═════ Task material ═════

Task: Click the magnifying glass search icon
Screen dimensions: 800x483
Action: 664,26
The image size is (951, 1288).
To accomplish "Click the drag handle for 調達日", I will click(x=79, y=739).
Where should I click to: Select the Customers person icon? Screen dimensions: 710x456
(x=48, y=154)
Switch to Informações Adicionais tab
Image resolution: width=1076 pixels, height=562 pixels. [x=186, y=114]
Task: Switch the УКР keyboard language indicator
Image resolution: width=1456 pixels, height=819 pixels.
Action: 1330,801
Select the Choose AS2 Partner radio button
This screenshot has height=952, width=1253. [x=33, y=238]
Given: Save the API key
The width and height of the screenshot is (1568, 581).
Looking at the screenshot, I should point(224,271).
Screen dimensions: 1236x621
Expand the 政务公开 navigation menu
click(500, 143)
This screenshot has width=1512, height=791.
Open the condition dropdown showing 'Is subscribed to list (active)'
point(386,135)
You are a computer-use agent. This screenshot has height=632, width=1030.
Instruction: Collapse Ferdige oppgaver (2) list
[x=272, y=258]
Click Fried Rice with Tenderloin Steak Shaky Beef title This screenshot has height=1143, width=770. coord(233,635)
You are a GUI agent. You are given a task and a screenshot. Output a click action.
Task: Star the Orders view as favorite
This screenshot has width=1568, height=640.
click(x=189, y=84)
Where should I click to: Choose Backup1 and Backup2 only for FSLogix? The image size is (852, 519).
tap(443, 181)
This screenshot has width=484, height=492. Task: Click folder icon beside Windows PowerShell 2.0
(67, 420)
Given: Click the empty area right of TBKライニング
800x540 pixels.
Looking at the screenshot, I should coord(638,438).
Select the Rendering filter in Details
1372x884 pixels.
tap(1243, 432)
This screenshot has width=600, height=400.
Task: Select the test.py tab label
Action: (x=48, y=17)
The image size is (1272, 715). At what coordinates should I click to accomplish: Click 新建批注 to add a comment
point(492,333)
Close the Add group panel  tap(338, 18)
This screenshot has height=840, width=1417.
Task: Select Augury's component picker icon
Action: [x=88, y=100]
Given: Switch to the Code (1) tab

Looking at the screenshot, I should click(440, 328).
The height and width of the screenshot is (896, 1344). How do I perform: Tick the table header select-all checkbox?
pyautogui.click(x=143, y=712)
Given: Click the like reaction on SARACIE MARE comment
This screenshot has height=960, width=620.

═════

▸ Do this
Reproduce the records above line for line, with no changes.

▸ Correct output
Task: Click the magnifying glass search icon
Screen dimensions: 800x483
Action: 664,26
The image size is (951, 1288).
To accomplish "Click the drag handle for 調達日", I will click(x=79, y=739).
Where should I click to: Select the Customers person icon? Screen dimensions: 710x456
(x=48, y=154)
Switch to Informações Adicionais tab
Image resolution: width=1076 pixels, height=562 pixels. [x=186, y=114]
Task: Switch the УКР keyboard language indicator
Image resolution: width=1456 pixels, height=819 pixels.
Action: 1330,801
Select the Choose AS2 Partner radio button
This screenshot has height=952, width=1253. [x=33, y=238]
Given: Save the API key
The width and height of the screenshot is (1568, 581).
Looking at the screenshot, I should point(224,271).
Screen dimensions: 1236x621
Expand the 政务公开 navigation menu
click(500, 143)
This screenshot has width=1512, height=791.
Open the condition dropdown showing 'Is subscribed to list (active)'
point(386,135)
You are a computer-use agent. This screenshot has height=632, width=1030.
Instruction: Collapse Ferdige oppgaver (2) list
[x=272, y=258]
Click Fried Rice with Tenderloin Steak Shaky Beef title This screenshot has height=1143, width=770. coord(233,635)
You are a GUI agent. You are given a task and a screenshot. Output a click action.
Task: Star the Orders view as favorite
This screenshot has width=1568, height=640.
click(x=189, y=84)
Where should I click to: Choose Backup1 and Backup2 only for FSLogix? The image size is (852, 519).
tap(443, 181)
This screenshot has width=484, height=492. Task: Click folder icon beside Windows PowerShell 2.0
(67, 420)
Given: Click the empty area right of TBKライニング
800x540 pixels.
Looking at the screenshot, I should coord(638,438).
Select the Rendering filter in Details
1372x884 pixels.
tap(1243, 432)
This screenshot has width=600, height=400.
Task: Select the test.py tab label
Action: (x=48, y=17)
The image size is (1272, 715). At what coordinates should I click to accomplish: Click 新建批注 to add a comment
point(492,333)
Close the Add group panel  tap(338, 18)
This screenshot has height=840, width=1417.
Task: Select Augury's component picker icon
Action: [x=88, y=100]
Given: Switch to the Code (1) tab

Looking at the screenshot, I should click(440, 328).
The height and width of the screenshot is (896, 1344). How do I perform: Tick the table header select-all checkbox?
pyautogui.click(x=143, y=712)
Given: Click the like reaction on SARACIE MARE comment
This screenshot has height=960, width=620.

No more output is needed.